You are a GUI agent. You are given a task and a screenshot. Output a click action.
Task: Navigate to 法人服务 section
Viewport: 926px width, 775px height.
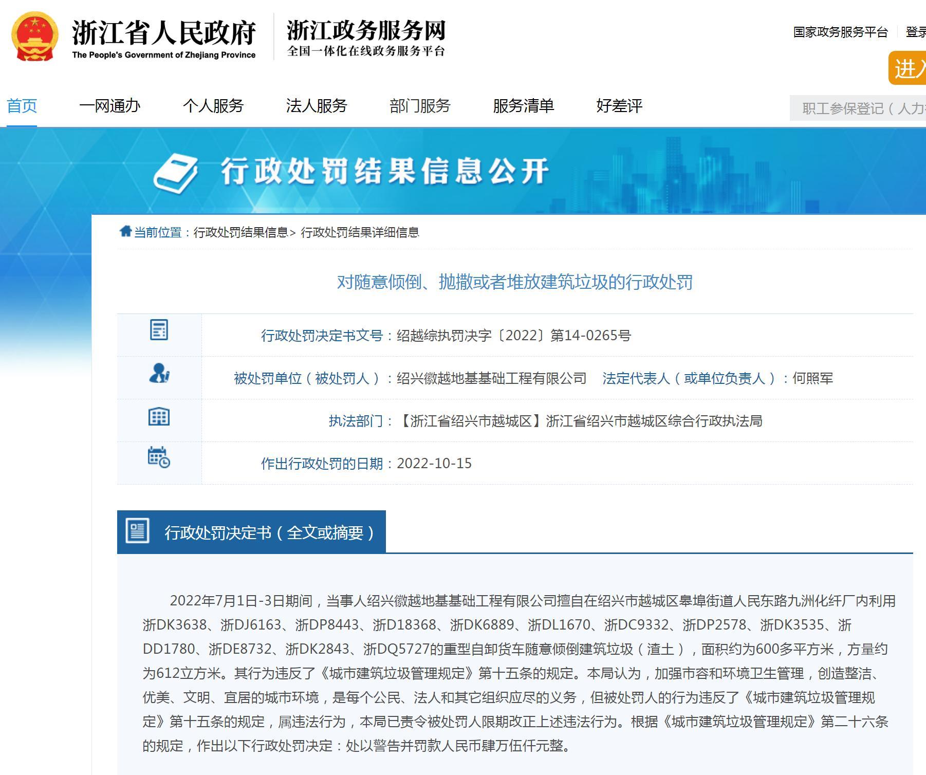[317, 106]
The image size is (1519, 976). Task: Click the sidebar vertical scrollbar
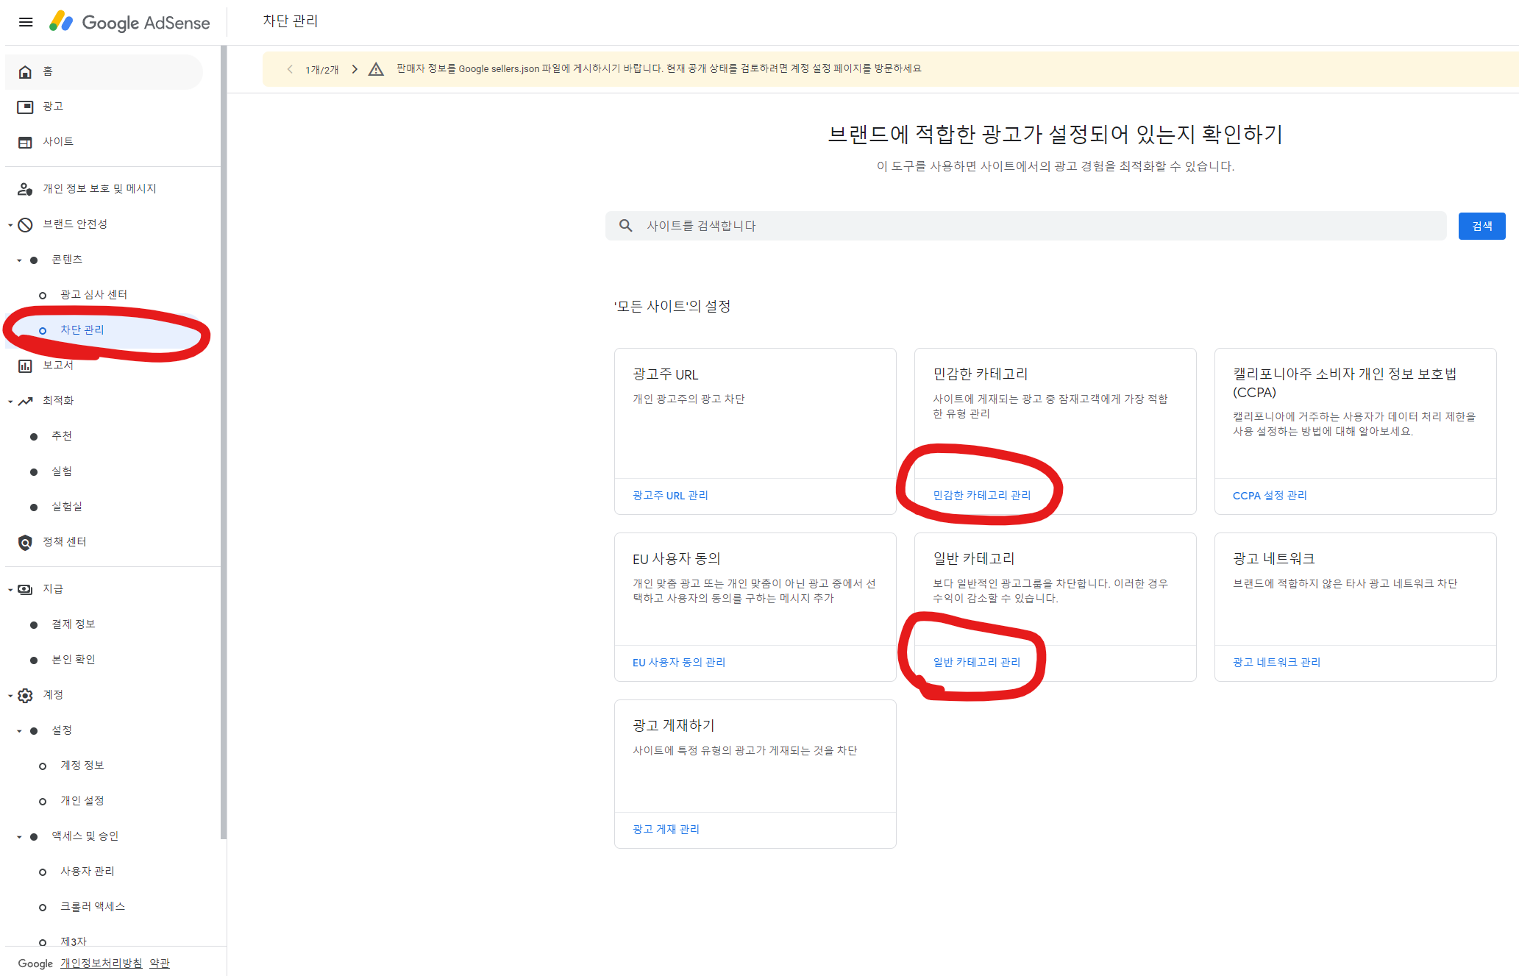[223, 441]
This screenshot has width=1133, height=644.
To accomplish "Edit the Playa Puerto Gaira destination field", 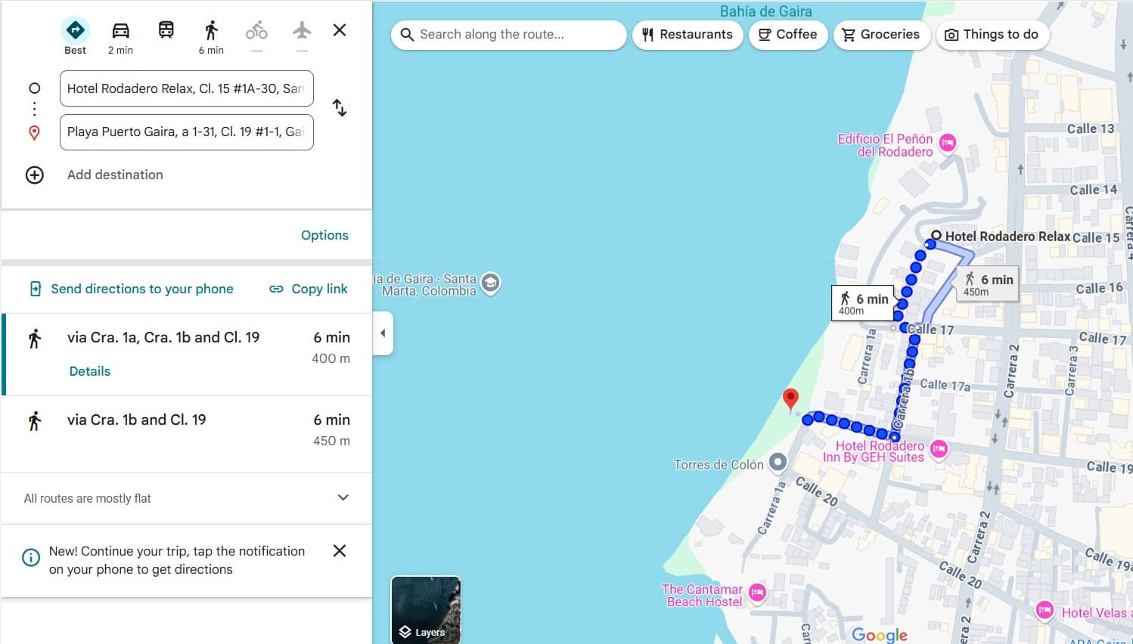I will [x=186, y=132].
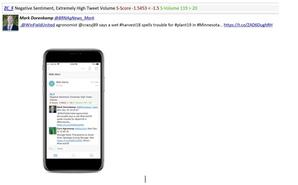298x185 pixels.
Task: Tap the SA sender avatar circle
Action: [52, 84]
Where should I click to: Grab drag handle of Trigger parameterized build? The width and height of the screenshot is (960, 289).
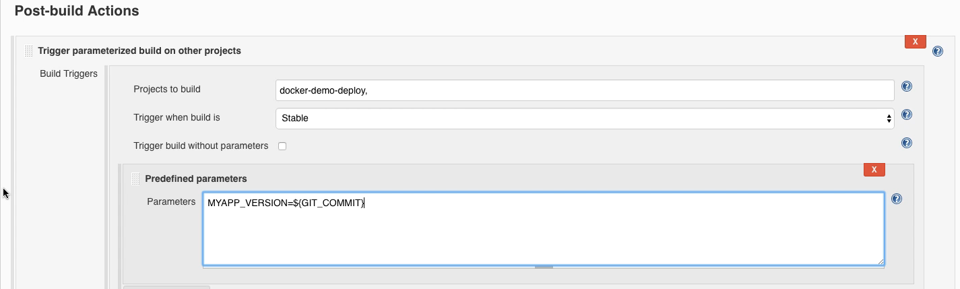28,51
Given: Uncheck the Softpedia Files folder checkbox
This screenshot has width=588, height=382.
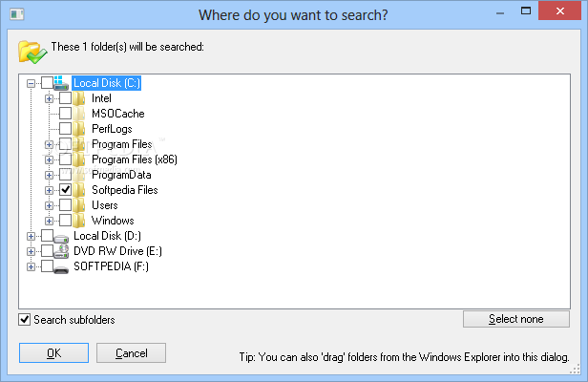Looking at the screenshot, I should (65, 190).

:::::

**PROBLEM STATEMENT**
Rewrite the listing starting at the line that has "Where should I" and running through the end of the listing, with "Uncheck" changed to "Check" and everything else kept the same. Omit the pictures from your answer.

**ANSWER FOR THIS EXERCISE**
Where should I click to: Grab drag handle of Trigger parameterized build? The width and height of the screenshot is (960, 289).
28,51
Given: Check the Softpedia Files folder checkbox
This screenshot has width=588, height=382.
Looking at the screenshot, I should (65, 190).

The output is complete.